SOD可通過抑制化學趨向性因子，切斷炎癥反應通路發揮抗氧化作用，是反映清除氧自由基能力的重要指標[12]。炎癥細胞相互作用可使肺部MPO活性升高，反映了組織細胞中炎癥細胞的浸潤程度。MDA為脂質過氧化中產物，反映組織細胞受自由基的攻擊程度[19]。模型組MDA及MPO水平較對照組升高，SOD降低，機體氧化/抗氧化平衡被破壞，EDA各組較模型組呈反向變化，且此變化EDA預防組最明顯，表明高劑量霧化吸入依達拉奉對煙霧吸入性損傷具有更為顯著的抗氧化作用，且預防性用藥效果更好。

吸入性損傷發生后，細胞內線粒體膜通透性增加，細胞色素C等凋亡啟動因子逸出，使凋亡執行因子Caspase-3活性增加，導致廣泛的組織細胞凋亡，誘導并加重肺損傷[20]。Caspase-3的活化是細胞凋亡進入不可逆階段的重要標志，本實驗通過測定肺組織中Caspase-3含量及細胞凋亡率，來反映吸入性損傷過程中肺組織的凋亡情況。
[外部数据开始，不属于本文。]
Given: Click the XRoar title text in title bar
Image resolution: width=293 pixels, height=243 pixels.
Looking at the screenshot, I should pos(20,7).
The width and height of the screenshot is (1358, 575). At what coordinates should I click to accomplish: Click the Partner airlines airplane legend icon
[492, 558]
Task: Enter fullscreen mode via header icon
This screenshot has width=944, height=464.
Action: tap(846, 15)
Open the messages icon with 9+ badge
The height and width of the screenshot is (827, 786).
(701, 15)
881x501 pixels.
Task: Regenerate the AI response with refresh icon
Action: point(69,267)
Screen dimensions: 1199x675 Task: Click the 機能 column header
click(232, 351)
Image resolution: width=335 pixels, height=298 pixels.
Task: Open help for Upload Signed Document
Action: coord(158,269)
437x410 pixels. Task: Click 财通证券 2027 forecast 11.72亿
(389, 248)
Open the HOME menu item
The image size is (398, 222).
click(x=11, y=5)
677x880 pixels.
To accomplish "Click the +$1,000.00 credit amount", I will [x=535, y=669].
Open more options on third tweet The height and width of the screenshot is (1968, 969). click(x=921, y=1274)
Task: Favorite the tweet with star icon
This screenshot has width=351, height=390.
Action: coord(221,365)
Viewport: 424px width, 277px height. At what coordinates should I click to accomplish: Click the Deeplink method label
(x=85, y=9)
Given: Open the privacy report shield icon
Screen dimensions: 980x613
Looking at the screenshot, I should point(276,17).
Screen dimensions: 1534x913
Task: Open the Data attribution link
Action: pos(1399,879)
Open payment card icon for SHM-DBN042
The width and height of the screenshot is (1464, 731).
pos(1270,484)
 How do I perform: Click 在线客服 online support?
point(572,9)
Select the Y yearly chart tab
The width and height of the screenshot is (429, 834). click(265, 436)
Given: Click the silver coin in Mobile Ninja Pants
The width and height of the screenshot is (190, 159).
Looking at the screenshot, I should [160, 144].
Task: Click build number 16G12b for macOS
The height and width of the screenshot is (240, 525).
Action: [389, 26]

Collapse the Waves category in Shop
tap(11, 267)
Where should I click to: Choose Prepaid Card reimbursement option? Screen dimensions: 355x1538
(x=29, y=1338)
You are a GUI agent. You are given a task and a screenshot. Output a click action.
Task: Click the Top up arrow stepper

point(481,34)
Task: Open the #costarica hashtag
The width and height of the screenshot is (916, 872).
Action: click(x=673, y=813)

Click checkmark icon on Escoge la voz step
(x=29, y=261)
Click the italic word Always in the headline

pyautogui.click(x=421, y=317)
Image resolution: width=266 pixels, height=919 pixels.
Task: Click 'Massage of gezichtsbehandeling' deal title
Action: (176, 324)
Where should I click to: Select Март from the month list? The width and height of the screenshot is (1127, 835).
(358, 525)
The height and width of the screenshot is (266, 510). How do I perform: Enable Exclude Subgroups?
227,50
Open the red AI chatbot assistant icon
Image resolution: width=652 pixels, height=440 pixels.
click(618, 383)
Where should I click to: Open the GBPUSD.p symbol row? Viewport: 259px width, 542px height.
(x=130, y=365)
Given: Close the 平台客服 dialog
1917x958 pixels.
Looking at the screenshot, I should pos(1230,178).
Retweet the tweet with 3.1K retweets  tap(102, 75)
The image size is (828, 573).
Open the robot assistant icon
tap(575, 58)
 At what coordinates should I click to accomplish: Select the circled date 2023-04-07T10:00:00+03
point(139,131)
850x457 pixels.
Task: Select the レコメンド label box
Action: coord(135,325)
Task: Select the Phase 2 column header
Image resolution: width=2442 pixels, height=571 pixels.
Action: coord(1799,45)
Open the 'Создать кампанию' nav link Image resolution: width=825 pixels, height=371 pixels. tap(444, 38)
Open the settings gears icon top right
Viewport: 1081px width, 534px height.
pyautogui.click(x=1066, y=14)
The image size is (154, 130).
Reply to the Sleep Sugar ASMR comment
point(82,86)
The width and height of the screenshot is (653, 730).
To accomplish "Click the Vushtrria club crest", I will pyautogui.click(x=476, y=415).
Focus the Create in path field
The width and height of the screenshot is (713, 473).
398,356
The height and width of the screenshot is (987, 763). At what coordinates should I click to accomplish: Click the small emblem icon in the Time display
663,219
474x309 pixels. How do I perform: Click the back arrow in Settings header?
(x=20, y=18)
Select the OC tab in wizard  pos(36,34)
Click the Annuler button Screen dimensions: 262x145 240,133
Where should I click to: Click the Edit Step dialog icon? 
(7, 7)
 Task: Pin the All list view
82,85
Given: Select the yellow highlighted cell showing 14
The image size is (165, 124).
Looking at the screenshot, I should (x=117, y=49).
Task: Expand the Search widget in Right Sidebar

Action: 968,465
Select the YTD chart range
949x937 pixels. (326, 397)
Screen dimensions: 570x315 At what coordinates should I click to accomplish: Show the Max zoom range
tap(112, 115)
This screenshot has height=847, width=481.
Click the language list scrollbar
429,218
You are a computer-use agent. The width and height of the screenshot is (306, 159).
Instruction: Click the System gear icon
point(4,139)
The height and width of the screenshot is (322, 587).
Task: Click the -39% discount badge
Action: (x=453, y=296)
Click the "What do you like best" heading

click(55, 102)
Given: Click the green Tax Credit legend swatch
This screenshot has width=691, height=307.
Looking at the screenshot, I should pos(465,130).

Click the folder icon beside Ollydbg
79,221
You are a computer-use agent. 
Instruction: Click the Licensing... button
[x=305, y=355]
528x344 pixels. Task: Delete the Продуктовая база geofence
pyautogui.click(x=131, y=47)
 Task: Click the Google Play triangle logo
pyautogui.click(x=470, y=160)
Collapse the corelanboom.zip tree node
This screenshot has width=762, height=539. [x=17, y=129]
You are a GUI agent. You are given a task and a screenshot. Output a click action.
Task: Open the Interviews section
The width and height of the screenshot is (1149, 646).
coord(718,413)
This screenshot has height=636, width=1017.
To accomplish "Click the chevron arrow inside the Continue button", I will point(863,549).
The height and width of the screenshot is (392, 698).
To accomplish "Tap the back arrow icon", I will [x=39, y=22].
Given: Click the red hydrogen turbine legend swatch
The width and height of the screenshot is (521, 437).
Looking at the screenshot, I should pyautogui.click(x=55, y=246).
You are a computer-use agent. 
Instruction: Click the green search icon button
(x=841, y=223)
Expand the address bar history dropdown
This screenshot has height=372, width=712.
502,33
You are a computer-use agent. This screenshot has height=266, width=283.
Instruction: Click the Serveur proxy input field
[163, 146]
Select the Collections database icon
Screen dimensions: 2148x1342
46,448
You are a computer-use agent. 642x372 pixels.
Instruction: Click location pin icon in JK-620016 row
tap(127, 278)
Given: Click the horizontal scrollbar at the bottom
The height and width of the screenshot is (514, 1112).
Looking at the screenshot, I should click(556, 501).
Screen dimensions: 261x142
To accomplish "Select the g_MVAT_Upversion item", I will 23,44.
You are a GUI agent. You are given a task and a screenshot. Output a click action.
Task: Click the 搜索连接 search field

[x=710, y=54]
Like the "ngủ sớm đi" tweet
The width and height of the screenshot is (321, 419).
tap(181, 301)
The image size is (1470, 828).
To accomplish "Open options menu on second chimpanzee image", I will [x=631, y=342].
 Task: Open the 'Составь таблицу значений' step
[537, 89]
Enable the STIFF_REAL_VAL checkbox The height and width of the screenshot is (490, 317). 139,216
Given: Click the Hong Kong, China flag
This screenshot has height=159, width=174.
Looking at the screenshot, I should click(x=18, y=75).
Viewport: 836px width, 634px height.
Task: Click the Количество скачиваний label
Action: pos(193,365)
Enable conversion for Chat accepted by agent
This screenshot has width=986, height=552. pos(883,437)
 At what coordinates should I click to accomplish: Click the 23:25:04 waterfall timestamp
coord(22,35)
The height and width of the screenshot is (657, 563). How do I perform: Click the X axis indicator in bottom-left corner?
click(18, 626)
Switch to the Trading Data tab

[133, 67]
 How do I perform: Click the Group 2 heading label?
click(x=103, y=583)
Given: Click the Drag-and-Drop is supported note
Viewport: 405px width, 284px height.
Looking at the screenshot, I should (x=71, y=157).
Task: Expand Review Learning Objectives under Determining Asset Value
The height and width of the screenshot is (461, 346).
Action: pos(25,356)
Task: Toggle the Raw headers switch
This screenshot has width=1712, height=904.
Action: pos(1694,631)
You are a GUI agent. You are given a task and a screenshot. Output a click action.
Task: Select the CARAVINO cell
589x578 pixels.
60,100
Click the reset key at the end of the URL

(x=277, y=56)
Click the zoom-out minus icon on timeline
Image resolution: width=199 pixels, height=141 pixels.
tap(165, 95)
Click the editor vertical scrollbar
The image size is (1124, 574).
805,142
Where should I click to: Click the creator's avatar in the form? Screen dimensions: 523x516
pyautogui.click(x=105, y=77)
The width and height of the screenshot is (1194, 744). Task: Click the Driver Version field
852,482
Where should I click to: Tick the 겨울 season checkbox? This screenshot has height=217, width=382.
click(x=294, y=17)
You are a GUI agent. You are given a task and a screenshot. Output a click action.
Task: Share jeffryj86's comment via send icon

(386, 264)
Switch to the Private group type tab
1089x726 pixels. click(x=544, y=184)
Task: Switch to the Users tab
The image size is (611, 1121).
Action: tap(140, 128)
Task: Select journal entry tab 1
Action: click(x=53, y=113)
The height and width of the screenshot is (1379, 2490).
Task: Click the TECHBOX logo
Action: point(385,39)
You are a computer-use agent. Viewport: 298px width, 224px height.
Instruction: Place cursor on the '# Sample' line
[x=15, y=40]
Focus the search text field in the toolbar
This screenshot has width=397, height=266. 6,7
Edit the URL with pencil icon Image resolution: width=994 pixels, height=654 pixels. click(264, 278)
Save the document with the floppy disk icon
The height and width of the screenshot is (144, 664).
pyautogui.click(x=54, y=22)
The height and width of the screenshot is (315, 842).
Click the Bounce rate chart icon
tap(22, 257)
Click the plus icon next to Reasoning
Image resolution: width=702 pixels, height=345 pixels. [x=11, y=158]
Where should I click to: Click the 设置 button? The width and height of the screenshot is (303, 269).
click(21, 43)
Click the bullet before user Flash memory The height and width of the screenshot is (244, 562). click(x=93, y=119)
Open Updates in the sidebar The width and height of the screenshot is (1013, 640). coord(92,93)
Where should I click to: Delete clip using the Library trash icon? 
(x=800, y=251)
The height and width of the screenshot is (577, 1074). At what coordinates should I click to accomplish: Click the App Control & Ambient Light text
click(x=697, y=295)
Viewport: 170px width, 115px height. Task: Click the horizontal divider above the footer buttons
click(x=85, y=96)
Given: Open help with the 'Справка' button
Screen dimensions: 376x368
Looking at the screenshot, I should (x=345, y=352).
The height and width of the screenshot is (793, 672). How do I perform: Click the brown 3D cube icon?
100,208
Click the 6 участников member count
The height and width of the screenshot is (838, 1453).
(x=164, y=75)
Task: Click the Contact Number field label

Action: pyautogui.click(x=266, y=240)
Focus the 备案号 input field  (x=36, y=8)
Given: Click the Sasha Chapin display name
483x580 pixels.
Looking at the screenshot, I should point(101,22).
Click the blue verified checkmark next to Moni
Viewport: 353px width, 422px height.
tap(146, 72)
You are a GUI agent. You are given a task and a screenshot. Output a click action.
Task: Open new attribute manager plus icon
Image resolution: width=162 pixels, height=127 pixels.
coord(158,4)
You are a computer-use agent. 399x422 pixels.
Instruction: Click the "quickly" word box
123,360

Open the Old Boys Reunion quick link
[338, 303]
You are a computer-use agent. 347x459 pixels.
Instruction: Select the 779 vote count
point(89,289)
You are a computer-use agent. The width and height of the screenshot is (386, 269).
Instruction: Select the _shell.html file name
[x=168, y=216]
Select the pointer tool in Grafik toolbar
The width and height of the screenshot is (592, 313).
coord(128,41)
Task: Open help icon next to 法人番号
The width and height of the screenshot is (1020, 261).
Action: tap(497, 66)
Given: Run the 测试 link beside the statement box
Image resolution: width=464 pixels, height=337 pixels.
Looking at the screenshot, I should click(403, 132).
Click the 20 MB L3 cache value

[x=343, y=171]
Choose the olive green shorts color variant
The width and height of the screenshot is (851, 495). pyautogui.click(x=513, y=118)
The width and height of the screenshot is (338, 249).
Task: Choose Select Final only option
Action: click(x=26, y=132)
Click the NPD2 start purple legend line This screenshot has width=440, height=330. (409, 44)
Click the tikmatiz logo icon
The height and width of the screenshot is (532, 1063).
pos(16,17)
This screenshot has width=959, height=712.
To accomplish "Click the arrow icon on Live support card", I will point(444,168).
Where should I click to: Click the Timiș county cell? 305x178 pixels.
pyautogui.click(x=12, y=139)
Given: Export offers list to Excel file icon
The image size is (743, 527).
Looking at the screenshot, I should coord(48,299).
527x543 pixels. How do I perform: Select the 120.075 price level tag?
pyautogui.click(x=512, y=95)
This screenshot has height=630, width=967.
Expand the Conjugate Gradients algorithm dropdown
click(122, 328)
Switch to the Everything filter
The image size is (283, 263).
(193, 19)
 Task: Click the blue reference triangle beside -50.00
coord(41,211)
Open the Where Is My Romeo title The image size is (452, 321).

模型組肺組織Caspase-3及細胞凋亡率水平均較對照組升高，而EDA各組上述指標水平較模型組則明顯降低，且EDA預防組降低程度最明顯，說明霧化吸入依達拉奉可能通過Caspase-3信號通路使吸入性損傷后肺組織細胞凋亡程度減輕，并表現為劑量依賴性，預防用藥的效果更好。

綜上，霧化吸入依達拉奉可能通過減少炎癥介質/細胞因子的產生及釋放、降低過氧化損傷及抑制細胞凋亡對煙霧吸入性肺損傷起到保護作用，在一定范圍內呈明顯的劑量依賴性，且適當時機的預防性用藥效果更佳。